Perciò ne venne fuori una concorrenza all’ultimo sangue che si giocò anche attraverso il trasferimento della produzione in quei paesi dove la miseria è così acuta da indurre la gente a lavorare per salari miseri e senza alcuna tutela. Una politica che trascinò giù salari e diritti anche nei vecchi paesi industrializzati, fino a produrre ovunque un peggioramento nella distribuzione del reddito fra salari e profitti. Così le classi più agiate si ritrovarono con guadagni sempre più alti e di conseguenza con risparmi più consistenti che in tempi normali avrebbero indirizzato verso investimenti produttivi. Ma la caduta dei salari a livello mondiale non deponeva a favore dell’apertura di nuove attività produttive perché i consumi ristagnavano. Per cui i crescenti profitti in ambito produttivo si orientarono verso la finanza speculativa che ha contribuito a concentrare fortune enormi nelle tasche di pochi. Secondo Oxfam i 2.153 miliardari del mondo hanno la stessa ricchezza patrimoniale di 4,6 miliardi di persone che formano il 60% della popolazione mondiale.

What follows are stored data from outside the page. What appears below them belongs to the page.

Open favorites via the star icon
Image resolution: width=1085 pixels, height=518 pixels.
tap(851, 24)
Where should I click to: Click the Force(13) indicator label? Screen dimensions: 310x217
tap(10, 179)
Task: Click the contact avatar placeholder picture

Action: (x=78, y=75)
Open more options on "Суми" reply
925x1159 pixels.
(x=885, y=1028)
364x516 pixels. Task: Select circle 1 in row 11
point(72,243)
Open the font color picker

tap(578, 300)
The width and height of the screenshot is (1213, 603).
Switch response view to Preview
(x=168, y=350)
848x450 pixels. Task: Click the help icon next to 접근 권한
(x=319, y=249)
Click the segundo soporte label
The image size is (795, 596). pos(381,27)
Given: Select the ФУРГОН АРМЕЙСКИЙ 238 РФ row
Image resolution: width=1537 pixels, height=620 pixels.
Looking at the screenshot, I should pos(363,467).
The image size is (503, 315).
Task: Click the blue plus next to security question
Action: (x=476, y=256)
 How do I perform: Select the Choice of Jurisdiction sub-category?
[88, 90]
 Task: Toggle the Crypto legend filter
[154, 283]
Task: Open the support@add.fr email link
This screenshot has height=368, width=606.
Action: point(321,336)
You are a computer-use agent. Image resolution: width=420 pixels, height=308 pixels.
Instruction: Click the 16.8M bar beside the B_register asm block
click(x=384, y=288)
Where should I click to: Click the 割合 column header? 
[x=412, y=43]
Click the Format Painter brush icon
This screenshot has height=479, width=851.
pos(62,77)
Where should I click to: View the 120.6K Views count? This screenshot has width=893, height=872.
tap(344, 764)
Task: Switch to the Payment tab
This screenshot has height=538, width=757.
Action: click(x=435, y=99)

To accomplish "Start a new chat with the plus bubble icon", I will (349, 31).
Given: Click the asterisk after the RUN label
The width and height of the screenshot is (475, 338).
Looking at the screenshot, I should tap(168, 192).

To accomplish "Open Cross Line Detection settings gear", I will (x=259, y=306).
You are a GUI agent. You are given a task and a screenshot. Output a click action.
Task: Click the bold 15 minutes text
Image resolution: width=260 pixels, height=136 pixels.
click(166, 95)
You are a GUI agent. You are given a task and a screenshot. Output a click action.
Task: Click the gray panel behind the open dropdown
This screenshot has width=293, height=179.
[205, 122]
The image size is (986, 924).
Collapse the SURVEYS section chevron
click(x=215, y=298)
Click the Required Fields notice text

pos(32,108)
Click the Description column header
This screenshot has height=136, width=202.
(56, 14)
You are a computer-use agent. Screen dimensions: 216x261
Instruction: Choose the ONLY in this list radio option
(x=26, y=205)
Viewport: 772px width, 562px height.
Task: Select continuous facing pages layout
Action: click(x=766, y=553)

Tutto questo non è frutto della malvagità della natura, ma della volontà umana. Per cui può essere cambiato. Ma solo se ciascuno di noi lo vuole

L’iniquità distributiva poteva essere compensata dall’intervento riequilibratore dei governi tramite il sistema fiscale. Ma ahimè anche su questo piano da anni assistiamo a scelte che tendono a favorire i ricchi. Lo testimoniano la riduzione storica delle aliquote sugli alti redditi, l’abbattimento delle tasse di successione, la mancata introduzione di serie imposte sul patrimonio. Scelte che oltre ad accrescere le disuguaglianze, rendono gli Stati sempre più deboli e incapaci di garantire i servizi richiesti da una società moderna. Per di più costringono i governi a cercare di fare cassa vendendo il patrimonio pubblico, impoverendoli sempre di più. Nei primi anni ’80 i governi occidentali possedevano il 15-30% della ricchezza complessiva accumulata nei loro paesi, ma oggi siamo attorno allo 0%.

In alcuni paesi il capitale pubblico è addirittura negativo perché i debiti superano il valore delle proprietà pubbliche consistenti in strade, edifici, beni demaniali e quel che resta di qualche attività produttiva. Il nuovo rapporto sulle disuguaglianze documenta che in questa situazione si trovano Stati Uniti e Gran Bretagna, ma forse anche l’Italia, considerato che il nostro debito pubblico supera il 150% del Pil. Tutto questo, però, non è frutto della malvagità della natura, ma della volontà umana. Per cui può essere cambiato. Ma solo se ciascuno di noi lo vuole. E lo vorremo nella misura in cui rafforzeremo le nostre convinzioni morali e la nostra volontà di partecipazione.